◆ **EXERCISE AIM**
Each line in the records below, from the one that contains "PaperDaisies (218, 913)" to the one that contains "Baptism Card (180, 870)", should be reproduced exactly, the first and last included.

━━━━━ LISTED ENTRIES

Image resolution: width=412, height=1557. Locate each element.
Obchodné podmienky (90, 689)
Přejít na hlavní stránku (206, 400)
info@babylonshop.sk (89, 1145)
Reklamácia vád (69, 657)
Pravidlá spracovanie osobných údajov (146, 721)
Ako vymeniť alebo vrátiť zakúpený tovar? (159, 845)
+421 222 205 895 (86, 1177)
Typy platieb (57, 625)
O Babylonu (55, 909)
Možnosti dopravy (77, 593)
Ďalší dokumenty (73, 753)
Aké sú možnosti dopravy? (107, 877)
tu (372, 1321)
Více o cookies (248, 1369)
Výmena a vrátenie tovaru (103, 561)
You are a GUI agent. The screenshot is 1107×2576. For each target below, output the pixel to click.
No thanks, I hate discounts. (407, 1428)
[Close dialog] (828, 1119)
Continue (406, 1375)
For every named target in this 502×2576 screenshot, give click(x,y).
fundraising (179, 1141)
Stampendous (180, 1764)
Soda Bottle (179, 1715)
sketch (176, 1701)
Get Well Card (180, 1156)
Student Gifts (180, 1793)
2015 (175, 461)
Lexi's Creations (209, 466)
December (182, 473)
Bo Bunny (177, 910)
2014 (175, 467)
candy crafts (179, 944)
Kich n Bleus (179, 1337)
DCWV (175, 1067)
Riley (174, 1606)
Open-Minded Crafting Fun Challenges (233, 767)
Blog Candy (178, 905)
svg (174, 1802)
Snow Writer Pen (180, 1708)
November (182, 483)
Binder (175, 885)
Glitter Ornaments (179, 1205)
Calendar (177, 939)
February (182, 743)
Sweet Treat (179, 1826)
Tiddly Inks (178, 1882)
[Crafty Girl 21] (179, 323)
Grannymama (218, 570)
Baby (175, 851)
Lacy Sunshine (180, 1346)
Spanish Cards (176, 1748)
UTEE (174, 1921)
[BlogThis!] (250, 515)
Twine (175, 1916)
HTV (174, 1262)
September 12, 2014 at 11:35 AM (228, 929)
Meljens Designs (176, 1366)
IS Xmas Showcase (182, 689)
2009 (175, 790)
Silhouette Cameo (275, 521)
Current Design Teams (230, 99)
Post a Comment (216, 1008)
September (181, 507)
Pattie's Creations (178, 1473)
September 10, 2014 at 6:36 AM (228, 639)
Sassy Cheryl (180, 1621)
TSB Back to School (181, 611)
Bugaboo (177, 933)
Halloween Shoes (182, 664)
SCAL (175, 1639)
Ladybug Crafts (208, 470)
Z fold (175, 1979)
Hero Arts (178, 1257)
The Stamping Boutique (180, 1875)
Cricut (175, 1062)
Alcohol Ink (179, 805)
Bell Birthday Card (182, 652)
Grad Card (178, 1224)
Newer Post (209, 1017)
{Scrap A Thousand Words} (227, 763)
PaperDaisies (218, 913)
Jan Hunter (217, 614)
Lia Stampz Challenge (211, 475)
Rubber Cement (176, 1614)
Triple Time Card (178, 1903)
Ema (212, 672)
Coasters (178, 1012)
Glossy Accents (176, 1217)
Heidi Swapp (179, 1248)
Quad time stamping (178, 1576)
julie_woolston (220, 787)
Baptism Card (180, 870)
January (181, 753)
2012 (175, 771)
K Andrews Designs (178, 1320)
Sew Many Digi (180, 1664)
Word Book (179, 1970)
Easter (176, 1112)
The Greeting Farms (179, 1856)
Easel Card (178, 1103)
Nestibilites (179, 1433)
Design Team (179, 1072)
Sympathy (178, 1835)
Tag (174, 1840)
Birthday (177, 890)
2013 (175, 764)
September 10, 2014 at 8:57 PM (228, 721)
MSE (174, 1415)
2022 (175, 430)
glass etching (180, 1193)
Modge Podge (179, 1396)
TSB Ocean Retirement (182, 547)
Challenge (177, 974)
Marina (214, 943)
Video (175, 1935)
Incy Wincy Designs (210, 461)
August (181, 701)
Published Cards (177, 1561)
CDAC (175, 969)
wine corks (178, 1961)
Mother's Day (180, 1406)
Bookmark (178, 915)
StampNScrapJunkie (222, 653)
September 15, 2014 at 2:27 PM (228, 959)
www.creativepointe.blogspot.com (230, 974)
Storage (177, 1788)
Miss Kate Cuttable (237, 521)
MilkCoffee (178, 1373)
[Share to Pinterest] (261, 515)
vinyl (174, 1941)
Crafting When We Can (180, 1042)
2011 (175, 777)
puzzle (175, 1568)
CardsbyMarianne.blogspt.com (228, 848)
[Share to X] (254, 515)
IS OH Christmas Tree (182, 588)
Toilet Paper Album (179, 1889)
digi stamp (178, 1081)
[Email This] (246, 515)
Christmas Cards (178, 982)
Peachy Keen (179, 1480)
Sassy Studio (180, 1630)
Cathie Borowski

━━━━━━━━━━

◆ **ANSWER SECTION**
PaperDaisies (218, 913)
Jan Hunter (217, 614)
Lia Stampz Challenge (211, 475)
Rubber Cement (176, 1614)
Triple Time Card (178, 1903)
Ema (212, 672)
Coasters (178, 1012)
Glossy Accents (176, 1217)
Heidi Swapp (179, 1248)
Quad time stamping (178, 1576)
julie_woolston (220, 787)
Baptism Card (180, 870)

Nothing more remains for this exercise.